▸ Activity list
• a. In the guest post about a writer's interior voice, which issue of Typehouse carried the short story "Ramps Season"?
• b. Continue the essay on a writer's interior voice from its last sentence.

▸ Page excerpt

+ + + +

Skip to content

Do You Hear What I Hear?

    Audrey Kalman

    The following is a guest post by Audrey Kalman, whose short story “Ramps Season” appeared in issue 16 of Typehouse.

    _______________________________________

    A writer tunes in to her vulnerable, interior voice.

    _______________________________________

    Recently, I prepared for a public reading by recording myself. I wanted to listen in a more focused way than by simply reading aloud so I could eradicate extraneous words, find phrases that tripped up my tongue, and become familiar enough with the story to keep my eyes on the audience instead of the page.

    I cringed as I listened to the recording. I wondered if that’s how the rest of the world hears me. I think I knew the answer was yes, because the two voices—interior and recorded—often sound radically different. And most of us don’t like the recorded one.

    The same goes for a writer’s voice expressed on the page. The interior voice is perfect. The tempo of the phrases and the rhythm of the sentences make divine music. Ideas weave effortlessly into intriguing plots. But, captured on paper or screen, the words turn pedestrian. The angelic voice sours. The tone becomes screechy, nasal, or childish. Just as you may hate the sound of your recorded voice, you may hate the manifestation of your voice on the page.

+ + + +

▸ Extracted information
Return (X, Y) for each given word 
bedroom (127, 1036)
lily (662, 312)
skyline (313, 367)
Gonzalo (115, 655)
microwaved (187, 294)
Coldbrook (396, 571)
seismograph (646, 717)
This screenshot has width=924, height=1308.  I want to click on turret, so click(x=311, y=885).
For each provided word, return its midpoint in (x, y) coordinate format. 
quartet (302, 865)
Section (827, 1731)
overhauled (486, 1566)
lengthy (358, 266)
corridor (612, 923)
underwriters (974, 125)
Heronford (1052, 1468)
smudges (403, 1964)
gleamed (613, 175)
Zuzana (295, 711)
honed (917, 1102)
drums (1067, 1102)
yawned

+ + + +

▸ Answers to the tasks
• a. Issue 16.

• b.
    Practicing craft helps, but it’s not the answer. I studied creative writing in college and found myself so tied up in knots trying to conform to my professor’s well-meaning guidelines that my prose sounded like a constipated Jane Austen’s. In graduate school, I fell under the spell of another professor and adopted the voices of some of his favorite authors, meaning that I was a twenty-something female trying to write like Robert B. Parker, Norman MacLean, and Tracy Kidder.

    Of course, there’s nothing wrong with emulating the pros as you learn. But eventually you have to speak for yourself.

    It took me decades of writing—professionally and for pleasure—to discover my voice. Or, more accurately, to acknowledge and embrace the voice that has been mine all along. Usually, it sounds less than angelic. But it is true, and it is mine.

    It’s not easy for us as writers to claim our voices because they are about so much more than sentence structure and tone. They’re about doubt, impostor syndrome, and vulnerability. Claiming my voice has meant accepting that my subject matter will be dark, my sentences long, my characters introspective, and my action scenes sometimes consisting of nothing more than a fraught glance.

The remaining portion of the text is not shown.